# PROBLEMS AND TASKS
**a.** Can you rewrite the paragraph beginning "Estimate the essential matrix" in the week 11 exercise solutions as a short list that keeps its main facts?
**b.** Could you resume the week 11 exercise solutions, picking up right after their final sentence?

# SUPPLIED TEXT
Solutions for the week 11 exercises. We follow the lecture terminology on calibrated two-view geometry and visual odometry.



## Exercise 11.1

Detect SIFT keypoints and descriptors in the first three images and match them between consecutive frames. We limit the number of SIFT features to 2000 and store keypoints as 2D numpy arrays.


In [None]:

import numpy as np
import cv2
import matplotlib.pyplot as plt
from pathlib import Path

data_dir = Path('exercises/ex11_data')
K = np.loadtxt(data_dir / 'K.txt')

# Load the first three images
im0 = cv2.imread(str(data_dir / '000001.png'), cv2.IMREAD_GRAYSCALE)
im1 = cv2.imread(str(data_dir / '000002.png'), cv2.IMREAD_GRAYSCALE)
im2 = cv2.imread(str(data_dir / '000003.png'), cv2.IMREAD_GRAYSCALE)

# Detect SIFT features (at most 2000)
sift = cv2.SIFT_create(nfeatures=2000)
kp0, des0 = sift.detectAndCompute(im0, None)
kp1, des1 = sift.detectAndCompute(im1, None)
kp2, des2 = sift.detectAndCompute(im2, None)

# Convert keypoints to arrays of 2D points
kp0 = np.array([k.pt for k in kp0])
kp1 = np.array([k.pt for k in kp1])
kp2 = np.array([k.pt for k in kp2])

# Match SIFT features between consecutive frames
bf = cv2.BFMatcher(cv2.NORM_L2, crossCheck=True)
matches01 = bf.match(des0, des1)
matches12 = bf.match(des1, des2)

# Convert matches to arrays of indices
matches01 = np.array([(m.queryIdx, m.trainIdx) for m in matches01])
matches12 = np.array([(m.queryIdx, m.trainIdx) for m in matches12])



## Exercise 11.2

Estimate the essential matrix between the first two images using RANSAC with `cv2.findEssentialMat`. Decompose it with `cv2.recoverPose` and retain only matches that are inliers and lie in front of both cameras.


In [None]:

# Estimate essential matrix and recover relative pose
E, mask_E = cv2.findEssentialMat(kp0[matches01[:,0]], kp1[matches01[:,1]], K, method=cv2.RANSAC, prob=0.999, threshold=1.0)
_, R1, t1, mask_pose = cv2.recoverPose(E, kp0[matches01[:,0]], kp1[matches01[:,1]], K, mask=mask_E)

# Keep matches that are inliers and in front of both cameras
mask = mask_E.ravel().astype(bool) & mask_pose.ravel().astype(bool)
matches01 = matches01[mask]



## Exercise 11.3

Find feature tracks across the first three frames so that `points0[i]`, `points1[i]`, and `points2[i]` denote the same scene point.

# DATA EXTRACT
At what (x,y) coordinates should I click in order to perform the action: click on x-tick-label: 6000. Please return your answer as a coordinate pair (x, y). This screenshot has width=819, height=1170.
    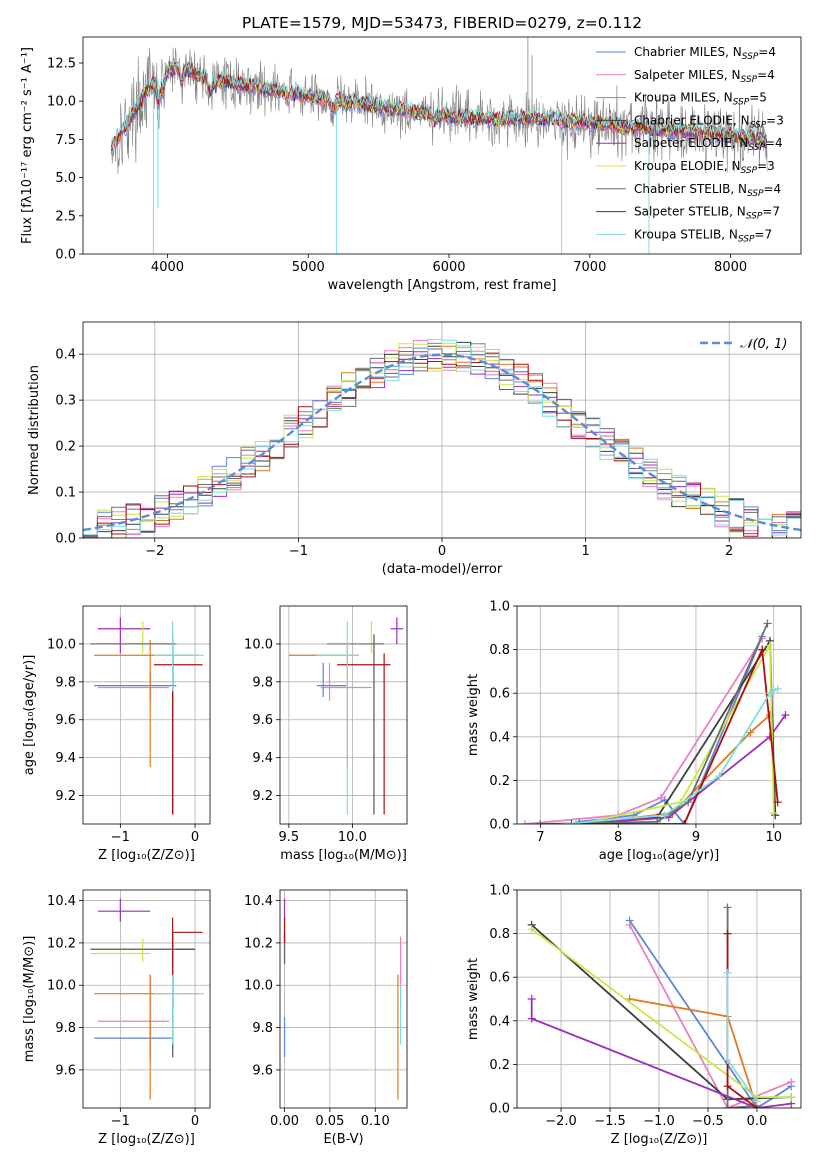
    Looking at the image, I should click on (448, 268).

# EXERCISE ANSWERS
**a.**
- Use RANSAC with `cv2.findEssentialMat` to estimate the essential matrix between the first two images.
- Decompose it with `cv2.recoverPose`.
- Keep only the matches that are inliers and lie in front of both cameras.

**b.**
In [None]:

_, idx01, idx12 = np.intersect1d(matches01[:,1], matches12[:,0], return_indices=True)
points0 = kp0[matches01[idx01][:,0]]
points1 = kp1[matches01[idx01][:,1]]
points2 = kp2[matches12[idx12][:,1]]



## Exercise 11.4

Triangulate 3‑D points from the first two images and estimate the pose of the third image with `cv2.solvePnPRansac`. Visualize the inlier 3‑D points together with the camera centres (the camera centre is given by −R^T t).


In [None]:

# Projection matrices for views 0 and 1
P0 = K @ np.hstack([np.eye(3), np.zeros((3,1))])
P1 = K @ np.hstack([R1, t1])

# Triangulate homogeneous points and convert to Euclidean coordinates
hom_Q = cv2.triangulatePoints(P0, P1, points0.T, points1.T)
Q = (hom_Q[:3] / hom_Q[3]).T

# Estimate pose of third image with PnP RANSAC
retval, rvec2, tvec2, inliers = cv2.solvePnPRansac(Q, points2, K, distCoeffs=np.zeros(5))
R2, _ = cv2.Rodrigues(rvec2)

# Helper for camera centre
camera_center = lambda R, t: (-R.T @ t).ravel()

# Visualize
fig = plt.figure()
ax = fig.add_subplot(projection='3d')
ax.scatter(*Q[inliers.flatten()].T, s=5)
ax.scatter(*camera_center(np.eye(3), np.zeros((3,1))), c='r')
ax.scatter(*camera_center(R1, t1), c='g')
ax.scatter(*camera_center(R2, tvec2), c='b')
ax.set_xlabel('X'); ax.set_ylabel('Y'); ax.set_zlabel('Z');



## Exercise 11.5

Generalize the visual odometry pipeline to the complete sequence by iterating over all images. We maintain lists of rotations and translations (`Rs`, `ts`) and triangulate new points for each step.


In [None]:

# Iterate through all images in the folder
image_files = sorted(data_dir.glob('*.png'))
Rs = [np.eye(3), R1]
ts = [np.zeros((3,1)), t1]
all_points = []

for i in range(2, len(image_files)):
    img_prev = cv2.imread(str(image_files[i-1]), cv2.IMREAD_GRAYSCALE)
    img_curr = cv2.imread(str(image_files[i]), cv2.IMREAD_GRAYSCALE)
    kp_prev, des_prev = sift.detectAndCompute(img_prev, None)
    kp_curr, des_curr = sift.detectAndCompute(img_curr, None)
    kp_prev = np.array([k.pt for k in kp_prev])
    kp_curr = np.array([k.pt for k in kp_curr])
    matches = bf.match(des_prev, des_curr)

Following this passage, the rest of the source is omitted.